◆ Passage présenté
*****

Six nouveaux réacteurs nucléaires en France, est-ce pertinent ? Eclairage avec Anita Villers (photo ci-dessus), de l’association EDA (Environnement Développement Alternatif) basée à Lille, engagée sur la question depuis 1990.
par Anne Henry-Castelbou
La question se pose d’un point de vue écologique et géopolitique, et ce d’autant plus avec la crise ukrainienne. Le 10 février dernier, le président de la République annonçait la création de six nouveaux réacteurs nucléaires EPR2, ainsi que huit autres à l’étude, soit un budget global de 50 milliards d’euros. Ces réacteurs EPR (European Pressurized Reactor) de nouvelle génération, de 1600 mégawatts chacun, viendraient remplacer d’anciennes tranches de différentes centrales de France, dont Gravelines dans les Hauts-de-France. Cette nouvelle génération de réacteurs a l’avantage d’être plus efficace, d’être équipée d’enceintes en béton plus épaisses et de permettre des opérations de maintenance sans arrêter l’ensemble de l’installation.

*****

◆ Données disponibles
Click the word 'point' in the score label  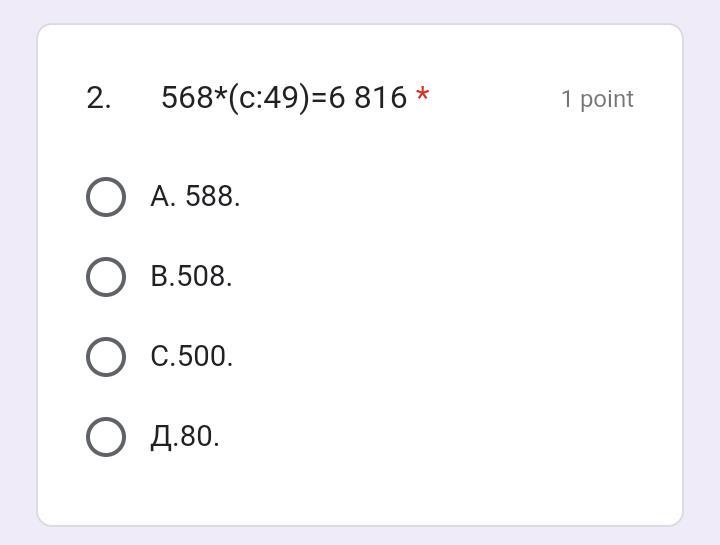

*****

◆ Vos consignes
D'après le passage sur les nouveaux réacteurs nucléaires en France, quelle est la puissance de chacun des réacteurs EPR de nouvelle génération ?

◆ Réponse
Chacun de ces réacteurs a une puissance de 1600 mégawatts.